You've got to kiss a lot of frogs before you find your prince.
This is the story of one woman dating 100 men in an effort to find Mr Right
It’s five months tomorrow since I first dated Number 11. We’ve had our ups and downs since the last time I posted, but nothing out of the ordinary – a few rows and some insecurities and the usual adjustments to each other’s habits and personalities (he’s a right grumpy git).
It’s the best relationship I’ve ever been in by far. We have more in common than I imagined was possible (being grumpy and git-like for a start) and for the first time he comes first! I always used to worry about what my friends/family thought of my men and I’d often look at them through the eyes of others (often imagining faults that weren’t even there and seing some that were!). This time it’s just me and him and that’s it. In past relationships I’ve realised what I’m doing wasn’t very nice and made a big effort to put my boyfriend first. Sometimes it was hard as I was so easily influenced by other people and I would cringe at things boyfriends said or did. It was like I felt responsible for them, as if they were a part of me or a reflection of me that I had no control over. Now I realise that it might not have been about me being easily influenced but more about me being with the wrong men. This time I don’t even have to make an effort to put him first – he just is.
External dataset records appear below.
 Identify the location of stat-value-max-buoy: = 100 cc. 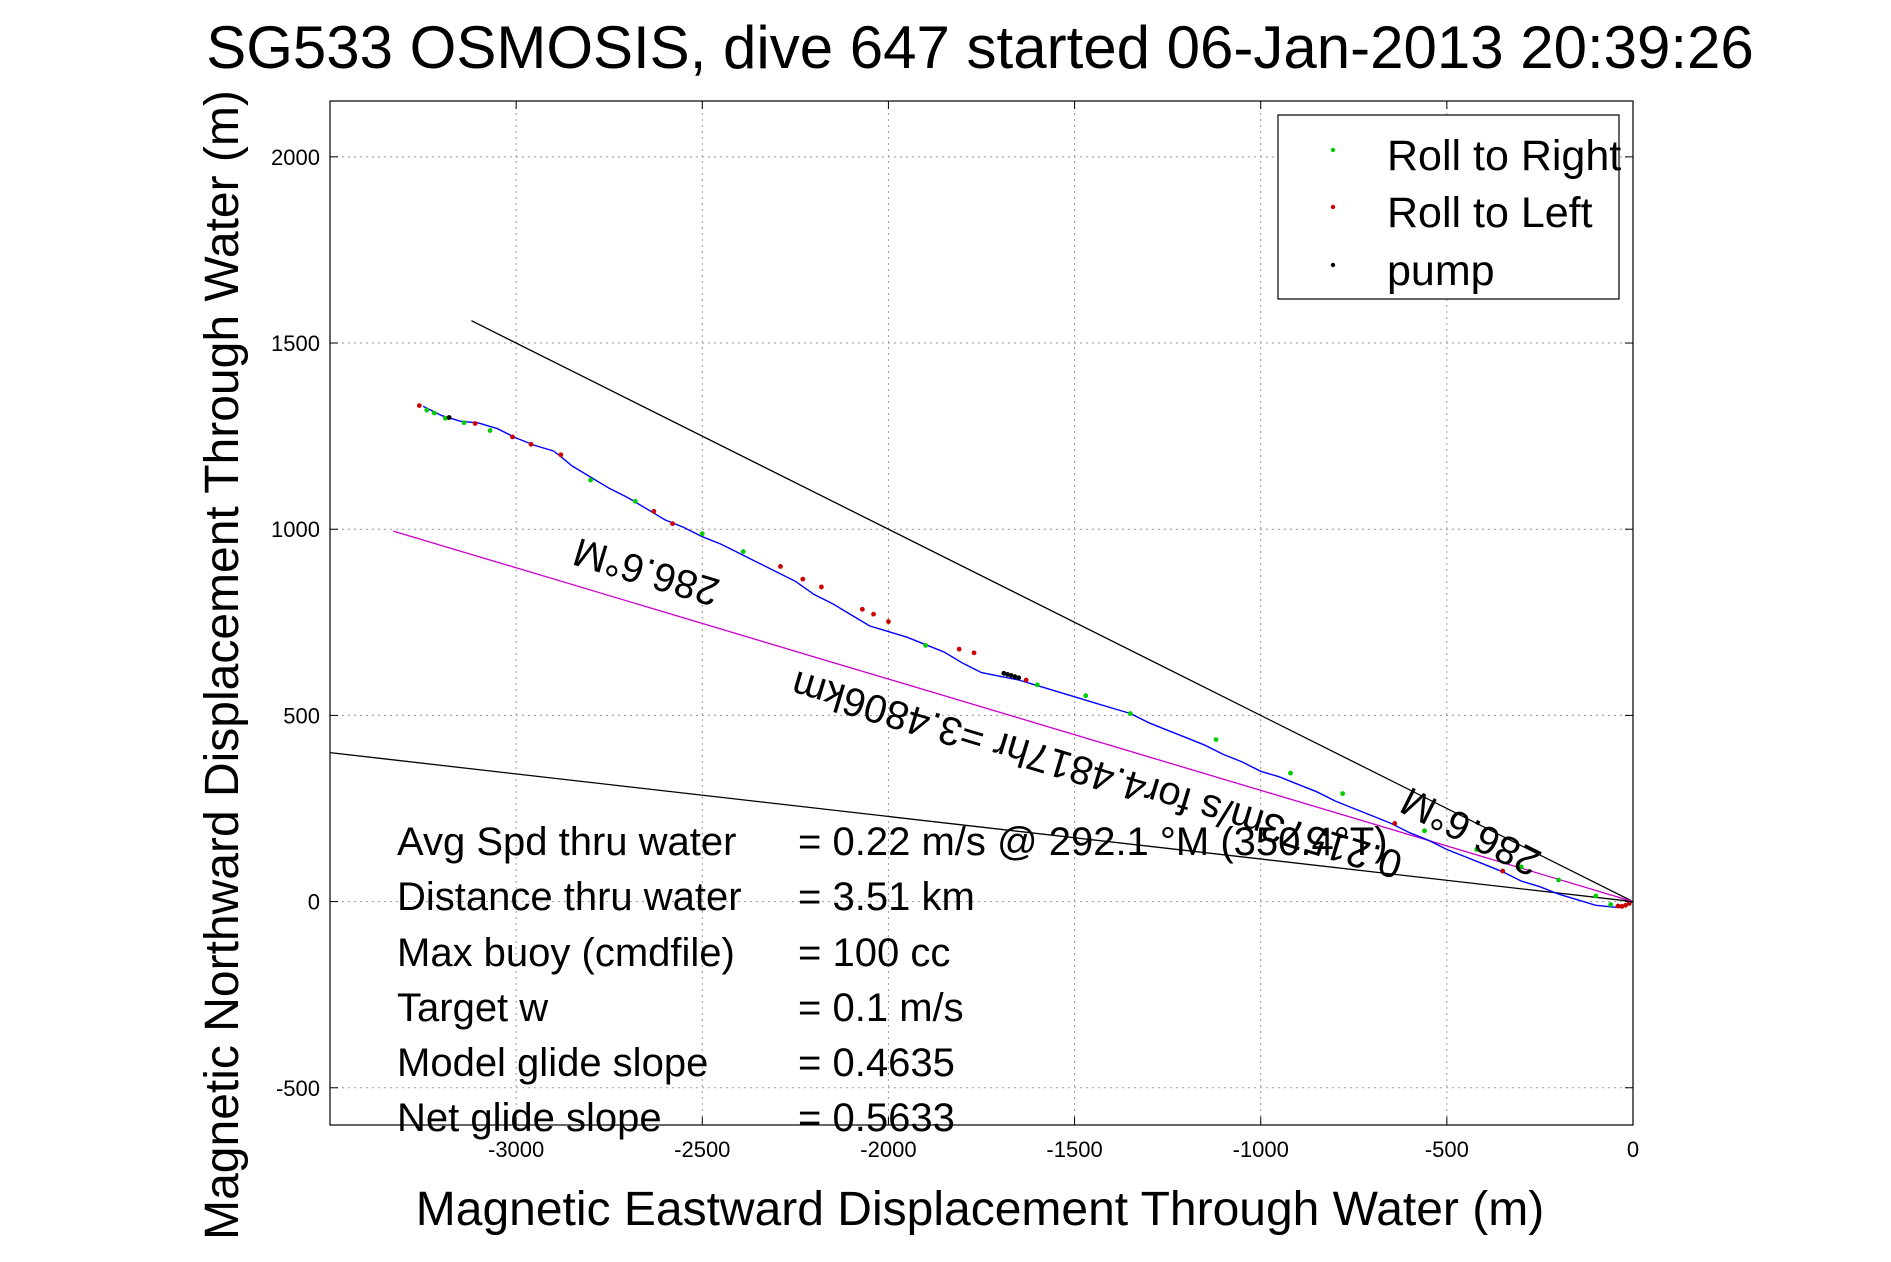
(874, 953).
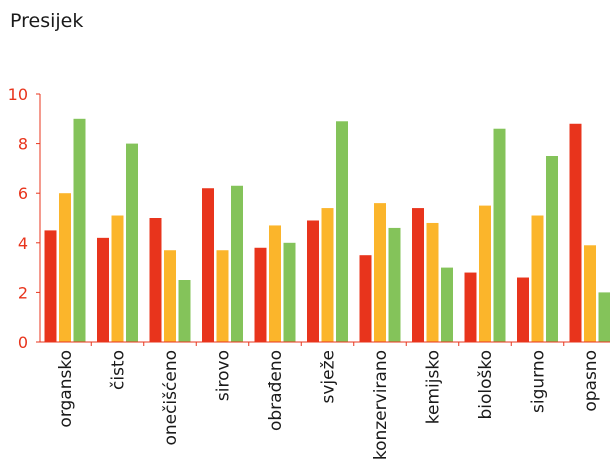 Image resolution: width=610 pixels, height=470 pixels. Describe the element at coordinates (604, 317) in the screenshot. I see `bar-opasno-s3` at that location.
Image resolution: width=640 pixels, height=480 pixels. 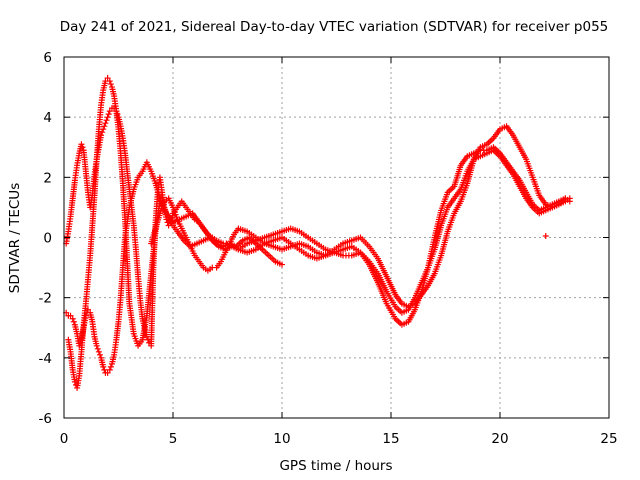 I want to click on x-tick-label: 10, so click(x=282, y=439).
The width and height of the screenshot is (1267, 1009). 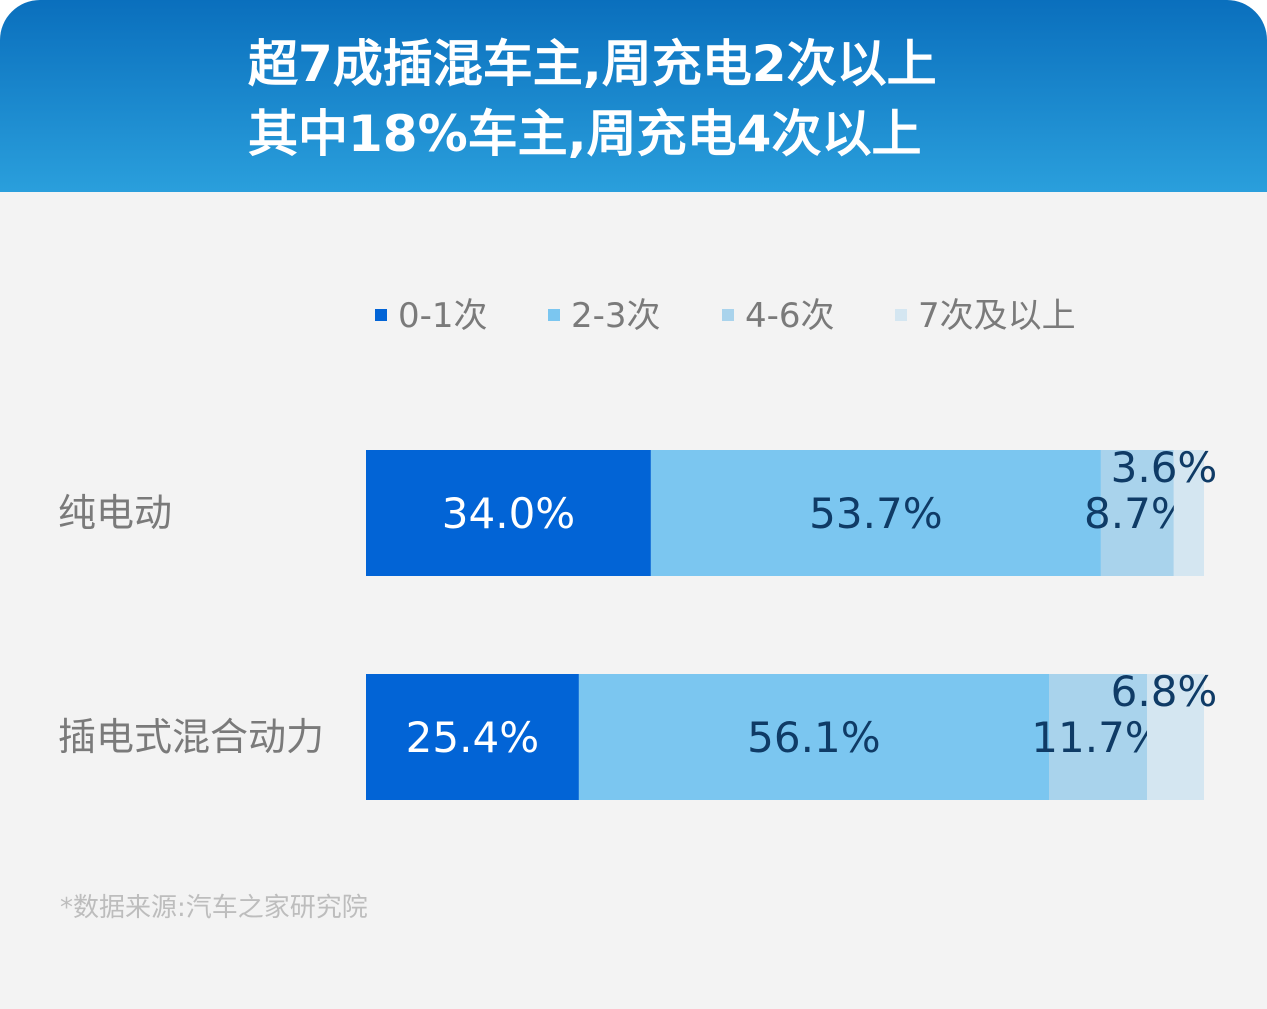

What anyone else thinks is totally irrelevant and I don’t even think about it. I look at him through my own eyes. And he makes me go weak at the knees.
We have our separate lives and our separate things still at the moment (which is only healthy after just five months) and we haven’t discussed the future at all, but we feel very close even when we’re not together and I really like that feeling.
It’s funny but Fat Scouser called me last week and asked me out again after all this time. Imagine that?! Remember how much I liked him? (Remember when he felt the tops of my Magic Knickers!? Eeek! *Blush*). I agreed to go out as friends but told him I’m happily with someone now. I don’t know if we’ll go out but I’ll post if we do.
I’m looking forward to Christmas this year – which sort of begins tomorrow for me (the parties start!). This year on Christmas day it’s just me and him. I can’t wait. Anyone who knows me will know how much I usually hate Christmas – not this year!
Anyway I’ll stop being all smug and loved up and wish you all a very VERY happy Christmas and a great New Year.
I hope you all get what you’re looking for.